What you need to do: The entries that follow include a run beginning at the line with "Screen dimensions: 980x366" and ending at the line with "Image resolution: width=523"; restate that run word for word and leave the rest out.

Supplied information:
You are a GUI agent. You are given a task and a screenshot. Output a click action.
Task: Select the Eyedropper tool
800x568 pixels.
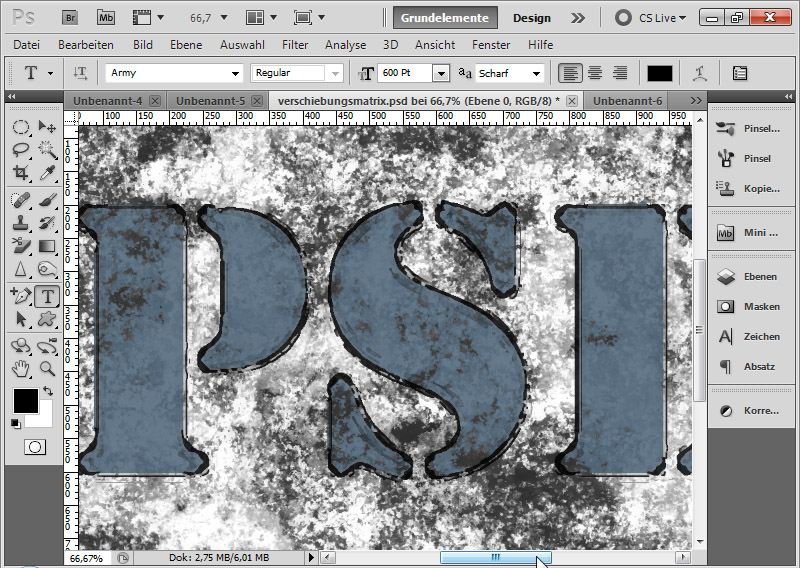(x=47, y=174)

==

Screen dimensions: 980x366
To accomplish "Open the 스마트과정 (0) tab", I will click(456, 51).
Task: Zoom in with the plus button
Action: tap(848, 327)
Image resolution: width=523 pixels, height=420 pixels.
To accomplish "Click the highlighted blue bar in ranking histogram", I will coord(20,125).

Answer box:
Screen dimensions: 980x366
To accomplish "Open the 스마트과정 (0) tab", I will click(456, 51).
Task: Zoom in with the plus button
Action: tap(848, 327)
Image resolution: width=523 pixels, height=420 pixels.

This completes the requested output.